Note that this anonymous structure implementation is just an example, not something ready to use since it's not generalized like tuples.

This syntax has many drawbacks and is not really flexible, but i needed to post this.

This isn't possible with the way macros currently work. You see, by the time type checking happens, all macros have been fully expanded already.

Conversely, to a macro all of its input is just a token stream, and it can't discern the semantics of the code represented by that token stream.


It's worth pointing out that this is in fact necessary, as macro expansion can result in changes to type resolution that could otherwise lead to circularities.


Of expressions is definitely not possible -- what's the type of Default::default()?

Could you rephrase your request in terms of the properties of tokens? For example, could you accomplish your goal if there was a new literal_string matcher that accepted string literals, but not integer literals, or similar?

Expanding your motivation would really help here. Why do you want this at macro expansion time? Why can't you phrase your "do different things for different types" with traits in your scenario?

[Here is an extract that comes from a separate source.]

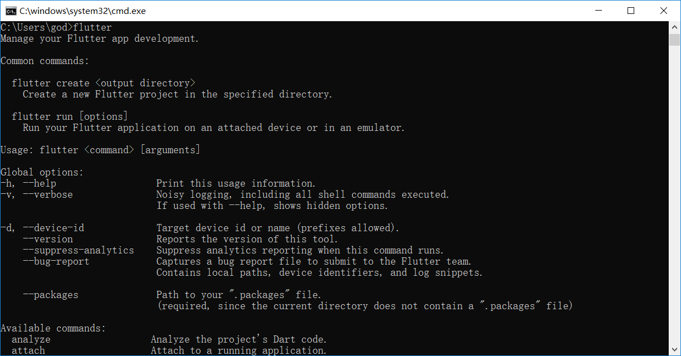The height and width of the screenshot is (356, 681).
Task: Maximize the command prompt window
Action: (631, 11)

Macros are probably not the best way to implement this… but generics can fit I guess :face_with_monocle:

Generic implementation would be much more restricted though. I think the idea is cornered.

Typed macros are very rare. I know julia has a (very, very restrictive) form of them, and Nim has them straight up, along with incremental type checking. Presumably the pull/query-based nature of rustc fits pretty well with incremental type checking, but it complicates the design of the language a lot (nim's type checking is very ad-hoc and frequently admits bogus stuff).

The cool thing you can do with this is allow macros to participate in the normal trait system, so for example having a macro as part of a trait. Again, it really complicates things tremendously.

You can do something similar with autoref, specialization, as does anyhow crate for its anyhow! macro.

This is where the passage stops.